Set out the records below as a Markdown table with the columns "Row" and "Line": number each line in order, one line per row, and leave out blank lines.
# # # #
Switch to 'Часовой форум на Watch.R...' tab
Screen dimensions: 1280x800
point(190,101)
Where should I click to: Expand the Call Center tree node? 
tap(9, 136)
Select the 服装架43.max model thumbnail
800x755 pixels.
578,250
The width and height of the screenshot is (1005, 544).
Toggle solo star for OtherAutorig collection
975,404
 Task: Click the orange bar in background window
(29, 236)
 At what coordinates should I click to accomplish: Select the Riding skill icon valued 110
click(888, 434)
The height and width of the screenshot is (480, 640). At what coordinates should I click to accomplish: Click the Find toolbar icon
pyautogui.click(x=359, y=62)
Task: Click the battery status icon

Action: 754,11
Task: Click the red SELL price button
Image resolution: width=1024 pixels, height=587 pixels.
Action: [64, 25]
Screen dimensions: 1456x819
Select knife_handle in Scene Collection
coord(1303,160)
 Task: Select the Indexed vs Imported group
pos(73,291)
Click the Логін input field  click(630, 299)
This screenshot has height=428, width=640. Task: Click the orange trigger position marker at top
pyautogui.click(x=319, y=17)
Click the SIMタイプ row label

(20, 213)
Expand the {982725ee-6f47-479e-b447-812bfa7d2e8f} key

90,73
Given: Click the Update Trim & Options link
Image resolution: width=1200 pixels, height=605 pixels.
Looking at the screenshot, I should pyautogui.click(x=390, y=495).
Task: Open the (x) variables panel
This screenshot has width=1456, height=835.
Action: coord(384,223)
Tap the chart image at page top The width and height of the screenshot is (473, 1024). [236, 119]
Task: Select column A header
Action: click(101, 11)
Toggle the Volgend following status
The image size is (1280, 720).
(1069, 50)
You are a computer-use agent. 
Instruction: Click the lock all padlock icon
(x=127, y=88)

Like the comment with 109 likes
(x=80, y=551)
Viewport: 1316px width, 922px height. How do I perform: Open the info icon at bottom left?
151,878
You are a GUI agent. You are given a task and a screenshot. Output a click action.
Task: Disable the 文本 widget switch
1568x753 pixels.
# # # #
- [RESULT OF THE EXERCISE]
| Row | Line |
|---|---|
| 1 | Switch to 'Часовой форум на Watch.R...' tab |
| 2 | Screen dimensions: 1280x800 |
| 3 | point(190,101) |
| 4 | Where should I click to: Expand the Call Center tree node?  |
| 5 | tap(9, 136) |
| 6 | Select the 服装架43.max model thumbnail |
| 7 | 800x755 pixels. |
| 8 | 578,250 |
| 9 | The width and height of the screenshot is (1005, 544). |
| 10 | Toggle solo star for OtherAutorig collection |
| 11 | 975,404 |
| 12 |  Task: Click the orange bar in background window |
| 13 | (29, 236) |
| 14 |  At what coordinates should I click to accomplish: Select the Riding skill icon valued 110 |
| 15 | click(888, 434) |
| 16 | The height and width of the screenshot is (480, 640). At what coordinates should I click to accomplish: Click the Find toolbar icon |
| 17 | pyautogui.click(x=359, y=62) |
| 18 | Task: Click the battery status icon |
| 19 | Action: 754,11 |
| 20 | Task: Click the red SELL price button |
| 21 | Image resolution: width=1024 pixels, height=587 pixels. |
| 22 | Action: [64, 25] |
| 23 | Screen dimensions: 1456x819 |
| 24 | Select knife_handle in Scene Collection |
| 25 | coord(1303,160) |
| 26 |  Task: Select the Indexed vs Imported group |
| 27 | pos(73,291) |
| 28 | Click the Логін input field  click(630, 299) |
| 29 | This screenshot has height=428, width=640. Task: Click the orange trigger position marker at top |
| 30 | pyautogui.click(x=319, y=17) |
| 31 | Click the SIMタイプ row label |
| 32 | (20, 213) |
| 33 | Expand the {982725ee-6f47-479e-b447-812bfa7d2e8f} key |
| 34 | 90,73 |
| 35 | Given: Click the Update Trim & Options link |
| 36 | Image resolution: width=1200 pixels, height=605 pixels. |
| 37 | Looking at the screenshot, I should pyautogui.click(x=390, y=495). |
| 38 | Task: Open the (x) variables panel |
| 39 | This screenshot has width=1456, height=835. |
| 40 | Action: coord(384,223) |
| 41 | Tap the chart image at page top The width and height of the screenshot is (473, 1024). [236, 119] |
| 42 | Task: Select column A header |
| 43 | Action: click(101, 11) |
| 44 | Toggle the Volgend following status |
| 45 | The image size is (1280, 720). |
| 46 | (1069, 50) |
| 47 | You are a computer-use agent.  |
| 48 | Instruction: Click the lock all padlock icon |
| 49 | (x=127, y=88) |
| 50 | Like the comment with 109 likes |
| 51 | (x=80, y=551) |
| 52 | Viewport: 1316px width, 922px height. How do I perform: Open the info icon at bottom left? |
| 53 | 151,878 |
| 54 | You are a GUI agent. You are given a task and a screenshot. Output a click action. |
| 55 | Task: Disable the 文本 widget switch |
| 56 | 1568x753 pixels. |